Die alte Dame braucht heute keine Tabletten mehr. Der leidige Blutdruck ist auch ohne diese Hilfsmittel drastisch gesunken und liegt aktuell bei Null, ist völlig zum Erliegen gekommen. Exitus. Der Tod muss plötzlich und ohne jegliche Ankündigung gekommen sein, denn sie verharrt auch jetzt noch in einem verschreckten, völlig überraschten Gesichtsausdruck, die Augen weit aufgerissen.

Adele Heller macht sich heftige Vorwürfe, weil sie heute so spät dran ist. Vielleicht hätte sie noch helfend eingreifen können, wenn sie zur normalen Stunde eingetroffen wäre. Mit zitternden Händen ruft sie den Hausarzt der Frau Lippl, den Dr. Eichberger an. Als der endlich eintrifft, kann aber nur mehr den Tod der alten Dame bescheinigen. Tod durch Herzversagen im fortgeschrittenen Alter. Die Jahre und die damit einhergehende Summe der Leiden haben ihren Tribut gefordert. Vielleicht kam auch ein finaler Asthmaanfall dazu, denn mit dem Schnaufen hatte die alte Dame zuletzt ebenfalls Probleme, weshalb sie immer ein rettendes Spray in Griffweite hatte. Und da lag es auch, mitten auf der geblümten Bettdecke. Es hatte nichts mehr geholfen. Der körperliche Verfall hat letztendlich über die wenigen verbliebenen Lebenskräfte obsiegt.

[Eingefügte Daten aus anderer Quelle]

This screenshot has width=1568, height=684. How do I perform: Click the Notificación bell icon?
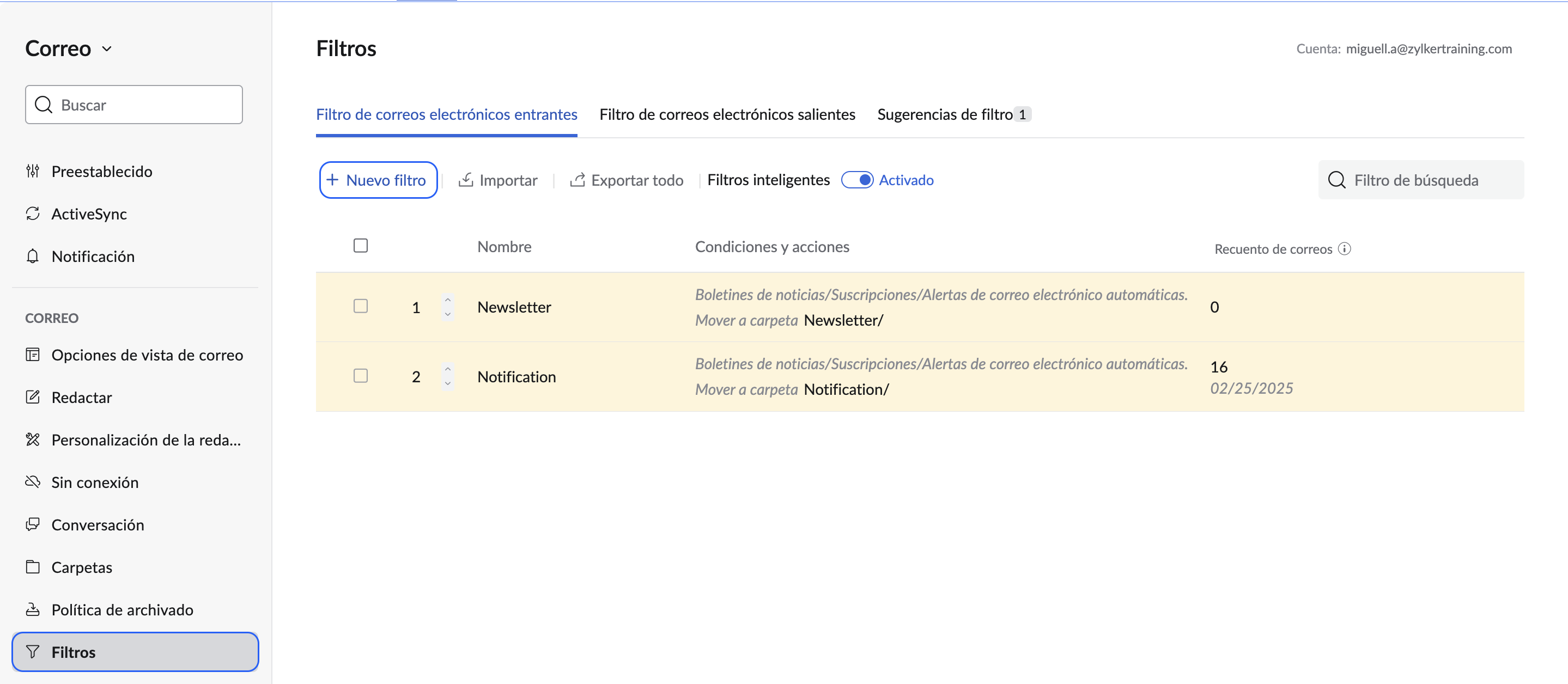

Schwester Adele vergießt ein paar Tränen, denn die Tote ist ihr, wie alle ihre regelmäßigen Patienten doch sehr ans Herz gewachsen. Sie liebt ihren Beruf und kommt zwangsläufig immer wieder mit solchen Situationen in Kontakt. Doch trotz aller Routine, an den Tod gewöhnt man sich nie.